The plastic parts of the front bumper are large thin walled components, requiring stable and safe ejection. The center of the mold uses a straight top and ejector pins with a diameter of 12 mm. However, due to the small contact area and difficulty in resetting, ejector pin collisions with the fixed mold cavity surface are common. Therefore, the internal parting bumper should be designed as straight as possible, with minimal use of ejector pins. Given the large number of pushers and the resulting high ejection and reset forces, the ejection system employs two hydraulic cylinders as power sources. All thimble and driver cylinder fixed ends on the moving core’s uneven surface are designed with stop structures.

IV. Mold Testing and Quality Control

After assembly, the Mercedes Benz front bumper mold undergoes rigorous testing and quality control to ensure its performance and product quality meet requirements. Testing includes try out molding to inspect the appearance, dimensions, and performance of the bumper components. Any defects, such as warpage, shrinkage, or flash, are analyzed and addressed by adjusting mold parameters or modifying the mold structure. Additionally, precision measuring instruments and testing equipment are used to evaluate the mold’s dimensional accuracy, surface roughness, and other parameters. Only molds that pass testing and quality inspection are approved for mass production. During production, continuous monitoring and quality control of the mold and its output ensure stable production of high quality front bumper components.
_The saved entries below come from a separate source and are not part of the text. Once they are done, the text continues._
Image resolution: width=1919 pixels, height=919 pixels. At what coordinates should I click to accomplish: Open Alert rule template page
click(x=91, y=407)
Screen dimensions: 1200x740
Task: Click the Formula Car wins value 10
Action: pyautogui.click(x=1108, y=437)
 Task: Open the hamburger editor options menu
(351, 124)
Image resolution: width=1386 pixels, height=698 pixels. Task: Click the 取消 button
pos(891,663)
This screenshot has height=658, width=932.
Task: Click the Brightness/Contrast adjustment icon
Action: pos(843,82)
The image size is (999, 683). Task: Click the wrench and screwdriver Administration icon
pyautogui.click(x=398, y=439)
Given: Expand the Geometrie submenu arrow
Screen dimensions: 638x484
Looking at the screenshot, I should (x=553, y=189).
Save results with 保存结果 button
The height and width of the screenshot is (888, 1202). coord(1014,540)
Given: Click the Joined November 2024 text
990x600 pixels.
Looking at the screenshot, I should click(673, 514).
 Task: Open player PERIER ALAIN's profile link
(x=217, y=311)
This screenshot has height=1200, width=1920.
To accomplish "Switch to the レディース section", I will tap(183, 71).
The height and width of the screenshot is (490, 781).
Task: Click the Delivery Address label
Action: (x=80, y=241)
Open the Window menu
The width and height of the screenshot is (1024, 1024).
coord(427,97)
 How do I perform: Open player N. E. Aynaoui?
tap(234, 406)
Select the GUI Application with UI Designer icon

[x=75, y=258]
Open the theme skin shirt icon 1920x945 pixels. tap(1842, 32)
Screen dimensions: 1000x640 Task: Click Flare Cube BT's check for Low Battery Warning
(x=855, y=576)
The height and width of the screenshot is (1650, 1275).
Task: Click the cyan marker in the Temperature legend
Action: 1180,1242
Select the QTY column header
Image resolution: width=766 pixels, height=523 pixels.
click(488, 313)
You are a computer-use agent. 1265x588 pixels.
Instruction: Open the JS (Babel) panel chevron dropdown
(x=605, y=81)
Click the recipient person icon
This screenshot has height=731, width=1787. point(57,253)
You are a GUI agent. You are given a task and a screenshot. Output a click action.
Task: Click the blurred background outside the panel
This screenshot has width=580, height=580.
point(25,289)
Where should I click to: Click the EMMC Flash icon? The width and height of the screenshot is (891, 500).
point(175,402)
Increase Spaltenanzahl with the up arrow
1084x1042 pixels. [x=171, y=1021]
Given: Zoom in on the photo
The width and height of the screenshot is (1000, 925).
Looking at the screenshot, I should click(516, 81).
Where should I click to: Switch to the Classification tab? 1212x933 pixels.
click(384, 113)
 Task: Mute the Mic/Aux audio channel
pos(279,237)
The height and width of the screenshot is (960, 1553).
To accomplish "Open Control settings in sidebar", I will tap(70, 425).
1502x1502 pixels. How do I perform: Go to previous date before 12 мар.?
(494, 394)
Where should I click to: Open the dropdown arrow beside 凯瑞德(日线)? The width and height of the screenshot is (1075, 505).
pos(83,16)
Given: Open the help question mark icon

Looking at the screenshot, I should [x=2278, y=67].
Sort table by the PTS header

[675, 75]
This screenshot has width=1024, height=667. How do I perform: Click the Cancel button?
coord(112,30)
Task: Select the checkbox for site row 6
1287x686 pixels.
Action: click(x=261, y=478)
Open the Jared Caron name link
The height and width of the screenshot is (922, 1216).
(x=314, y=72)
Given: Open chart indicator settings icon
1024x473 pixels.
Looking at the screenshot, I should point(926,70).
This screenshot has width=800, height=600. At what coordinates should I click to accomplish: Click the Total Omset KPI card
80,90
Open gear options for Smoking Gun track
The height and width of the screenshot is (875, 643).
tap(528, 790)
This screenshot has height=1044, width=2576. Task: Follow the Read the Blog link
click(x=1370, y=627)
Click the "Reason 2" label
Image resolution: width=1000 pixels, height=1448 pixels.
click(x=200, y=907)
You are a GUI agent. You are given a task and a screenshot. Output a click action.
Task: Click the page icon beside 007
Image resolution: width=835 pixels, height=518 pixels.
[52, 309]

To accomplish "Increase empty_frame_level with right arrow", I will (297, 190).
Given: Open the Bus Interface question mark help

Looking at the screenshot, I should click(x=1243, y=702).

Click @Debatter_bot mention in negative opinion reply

In summary, the manufacturing process and complex structural technology of the Mercedes Benz front bumper mold demonstrate extremely high professionalism and precision. From mold design and development to machining, assembly, and quality control, every step requires advanced technology and rigorous management. These efforts ensure the mold produces high quality front bumper components that meet Mercedes Benz’s stringent standards, contributing to the brand’s reputation for excellence in automotive manufacturing.